KHAMENEI AND BUNG KARNO’S TEACHINGS
History holds a meeting that few people know about: in the mid-1970s, in cell number 14 of the prison under Shah Mohammad Reza Pahlavi’s regime, a young cleric named Ali Khamenei shared space with a socialist prisoner. That story is recorded in Khamenei’s memoir titled Cell No. 14 (2021), which recounts how he tried to ease ideological tensions with a communist youth who almost refused to speak to him—even almost refused to eat.
Khamenei chose not to debate with theological arguments. Instead, he mentioned a name to get the youth to talk to him. That name was Soekarno. ‘Do you know that Indonesia’s President Soekarno once said at the Bandung Conference that the basis of unity for developing countries is not similarity in religion, history, or culture, but “unity of needs”?’ he said, quoting the 1955 Asian-African Conference speech.
That sentence was not mere prison rhetoric. It reflects the framework of thinking that shaped how Khamenei understood resistance to imperialism—a framework built by Soekarno not just with weapons, but with concepts and strategies.

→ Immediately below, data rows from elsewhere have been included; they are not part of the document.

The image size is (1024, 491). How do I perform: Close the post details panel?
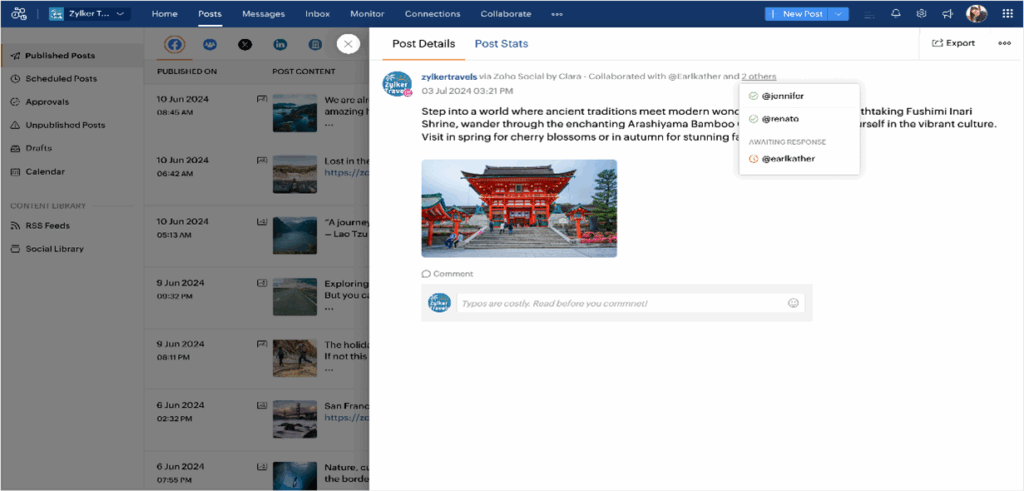point(347,44)
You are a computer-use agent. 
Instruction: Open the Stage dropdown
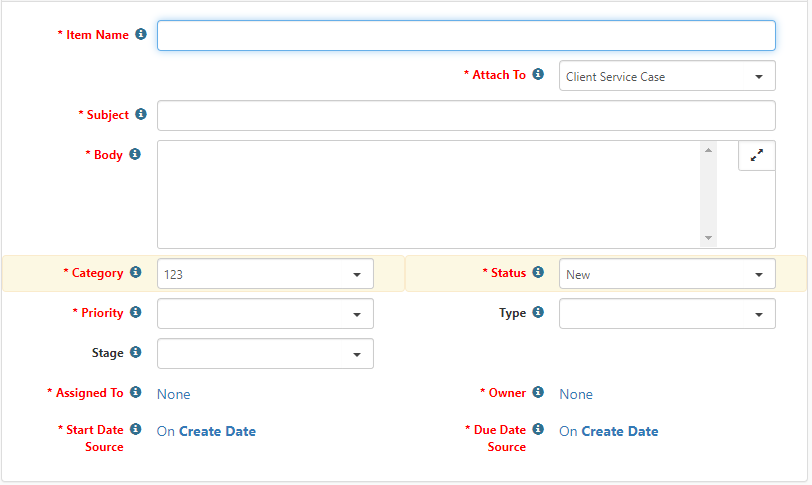[x=265, y=354]
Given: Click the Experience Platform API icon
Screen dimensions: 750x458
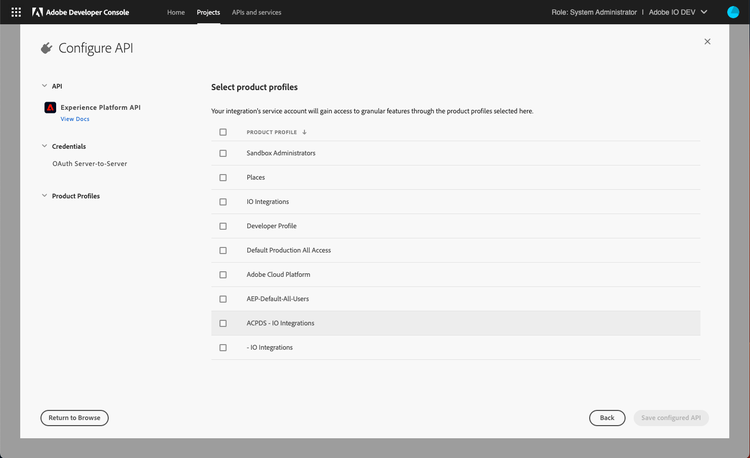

Several observers see fundamental similarities between Bung Karno’s Trisakti concept and Iran’s strategic policies under Khamenei. Trisakti, explicitly proclaimed by Soekarno in his 17 August 1964 speech titled Tahun Vivere Pericoloso, formulates three sacred elements of true independence: sovereignty in politics, self-reliance in the economy, and personality in culture.
Trisakti is the antithesis of colonialism, imperialism, and feudalism—Bung Karno understood independence not merely as a legal declaration, but as a ‘living state of soul, dynamic in nature, and standing on its own feet’.
The meeting point between Soekarno and Khamenei lies in a shared conviction that nations once colonised can only regain their dignity through structural independence, not by depending on superpower dominance. For the young Khamenei, encountering Bung Karno’s ideas opened horizons that Indonesia’s President was not merely a leader of the Indonesian nation, but an architect of global decolonisation who fused nationalist spirit into internationalism.
Soekarno, along with Jawaharlal Nehru (India), Gamal Abdel Nasser (Egypt), and Josip Broz Tito (Yugoslavia), founded the Non-Aligned Movement in 1961, rejecting the positioning of developing countries as pawns in the Cold War. Khamenei, in his Shia theological version, inherited the same logic: refusing submission and refusing to become a satellite of superpowers.
The Resistance Economy concept, the backbone of Iran’s economic policies under Khamenei—which emphasises national self-reliance through strengthening domestic production, food sovereignty, and technology development—is substantively aligned with the self-reliant spirit in Bung Karno’s Trisakti. Both were born from rejection of economic dependence as an instrument of political subjugation.
SELF-RELIANT WITH MISSILES
For more than four decades, US and Western economic sanctions have been imposed to cripple Iran. The result has been paradoxical: sanctions have driven Tehran to rise and innovate, rather than surrender.
Amid strict embargoes, Iran has built the largest ballistic missile arsenal in the Middle East—a achievement that has forced geopolitical analysts to acknowledge that external pressure has instead strengthened national resilience.
The roots of this self-reliance can be traced back to 1982, when Iran launched what is called the Self-Sufficiency Jihad. The Iran-Iraq War (1980–1988) made it difficult for Iran to obtain spare parts for Western-made military equipment inherited from the Shah era. Strategies of reverse engineering, local innovation, and strengthening domestic industry became the national defence doctrine.